La Commission est responsable de l'organisation de tests indépendants visant à contrôler l'activité et l'innocuité des vaccins reconstitués à partir des antigènes stockés dans la banque communautaire d'antigènes et de vaccins, ainsi que des vaccins reconstitués à partir d'autres antigènes et destinés à être utilisés dans le cadre de l'aide communautaire à la mise en oeuvre de mesures de lutte contre la fièvre aphteuse dans les pays tiers, conformément aux articles 82, paragraphe 2, et 83, paragraphe 2.

2.

Aux fins des tests visés au paragraphe 1, la Commission peut faire appel aux services d'un institut communautaire de coordination indépendant.

S'il est nécessaire de désigner l'institut communautaire de coordination, les modalités relatives à ses fonctions et responsabilités ainsi qu'aux contributions financières communautaires sont adoptées selon la procédure de la comitologie.

3.

Sans préjudice des normes fixées par la législation communautaire en ce qui concerne l'activité, l'innocuité et les procédures de fabrication, les vaccins reconstitués à partir d'antigènes stockés dans la banque communautaire d'antigènes et de vaccins répondent au moins aux normes minimales établies, en ce qui concerne l'activité, l'innocuité et les procédures de fabrication, dans la pharmacopée européenne et les dispositions pertinentes du manuel de l'O.I.E.

SECTION 15
FIEVRE APHTEUSE CHEZ D'AUTRES ESPECES

Art. 85. Mesures supplémentaires pour la prévention et le contrôle de la fièvre aphteuse

1.

Sans préjudice du règlement CE no 1774/2002 et des dispositions d'exécution, il est veillé à ce que l'interdiction de l'utilisation des eaux grasses pour l'alimentation des animaux conformément à la législation nationale soit applicable à tous les animaux indépendamment de leur destination ou de l'endroit où ils vivent.
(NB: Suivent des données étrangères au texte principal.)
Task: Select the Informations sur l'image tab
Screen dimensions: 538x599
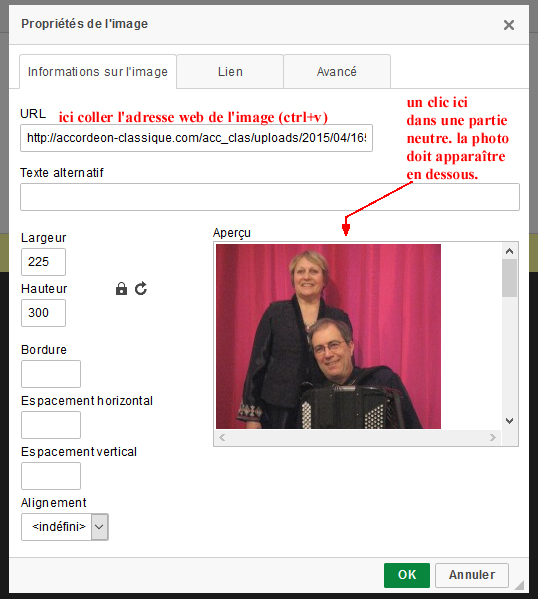Action: 98,72

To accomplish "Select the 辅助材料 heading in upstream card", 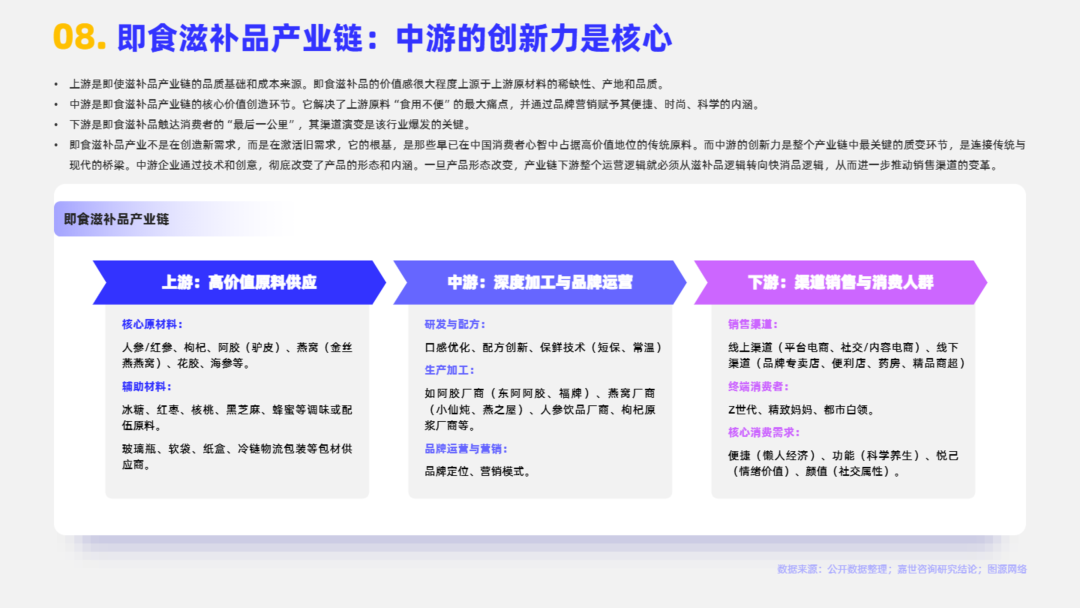I will (146, 386).
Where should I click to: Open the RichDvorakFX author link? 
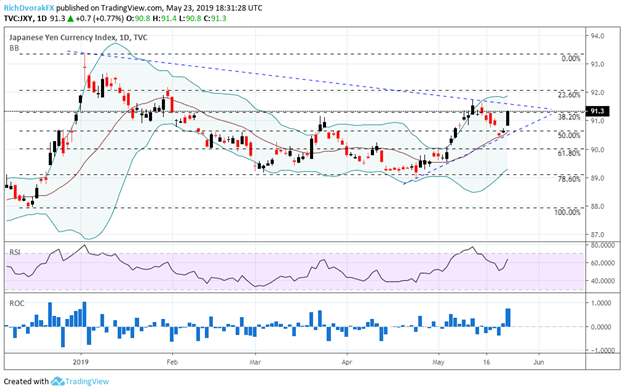pos(29,8)
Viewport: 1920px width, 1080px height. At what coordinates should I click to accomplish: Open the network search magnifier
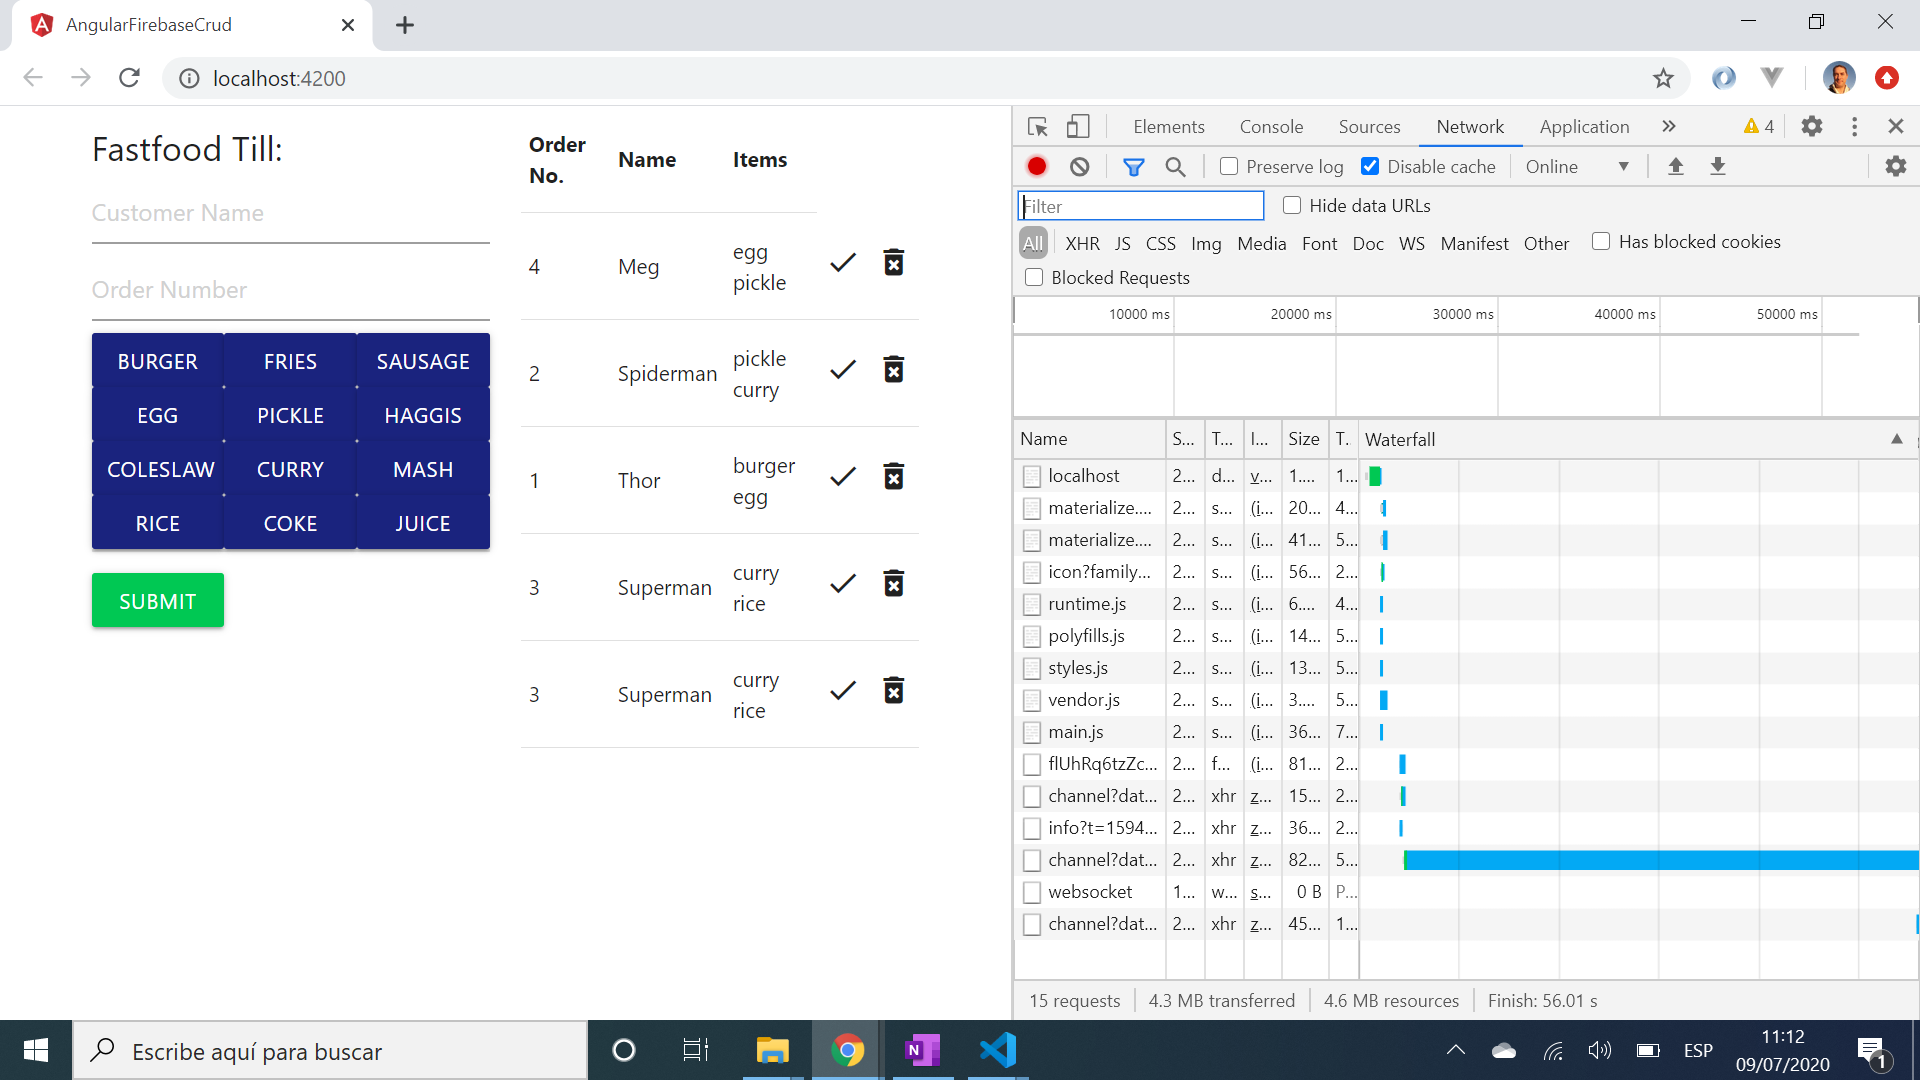[x=1175, y=167]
Les modalités relatives aux mesures de lutte contre la maladie qui doivent être appliquées, peuvent être arrêtées selon la procédure de la comitologie.

2.

Les modalités de lutte contre la fièvre aphteuse chez les animaux d'espèces visés à l'article 2, point a), deuxième phrase, peuvent être arrêtées selon la procédure de la comitologie.

3.

Dès que l'autorité compétente est informée que des animaux sauvages sont suspectés d'être infectés par la fièvre aphteuse, elle prend toutes les mesures appropriées pour confirmer ou infirmer la présence de la maladie en faisant procéder à l'examen de tous les animaux sauvages des espèces sensibles abattus par des chasseurs ou trouvés morts, y compris des tests de laboratoire. L'autorité compétente informe les propriétaires d'animaux des espèces sensibles et les chasseurs de l'existence d'une suspicion d'infection.

4.

Dès que l'autorité compétente a la confirmation de l'existence d'un cas primaire de fièvre aphteuse chez les animaux sauvages, elle applique immédiatement les mesures visant à limiter la propagation de la maladie prévues à l'annexe XVIII, partie A, et établit un plan d'éradication de la fièvre aphteuse conformément à l'annexe XVIII, partie B. Elle informe les propriétaires d'animaux d'espèces sensibles ainsi que les chasseurs de l'existence dudit cas confirmé.

CHAPITRE IV
DISPOSITIONS FINALES

Art. 86.

Les infractions au présent règlement grand-ducal sont punies d'un emprisonnement de 8 jours à 6 mois et d'une amende de 251 à 10.000.- euros, ou d'une de ces peines seulement.

Art. 87.

Les annexes font partie intégrante du présent règlement grand-ducal.

Art. 88.

Le règlement grand-ducal du 7 décembre 1992 établissant les mesures de lutte contre la fièvre aphteuse est abrogé.

Art. 89.

Notre Ministre de l'Agriculture, de la Viticulture et du Développement rural et Notre Ministre de la Justice sont chargés, chacun en ce qui le concerne, de l'exécution du présent règlement qui sera publié au Mémorial.

Le Ministre de l'Agriculture, de la Viticulture et du Développement rural,

Fernand Boden

Le Ministre de la Justice,

Luc Frieden

Palais de Luxembourg, le 25 octobre 2004.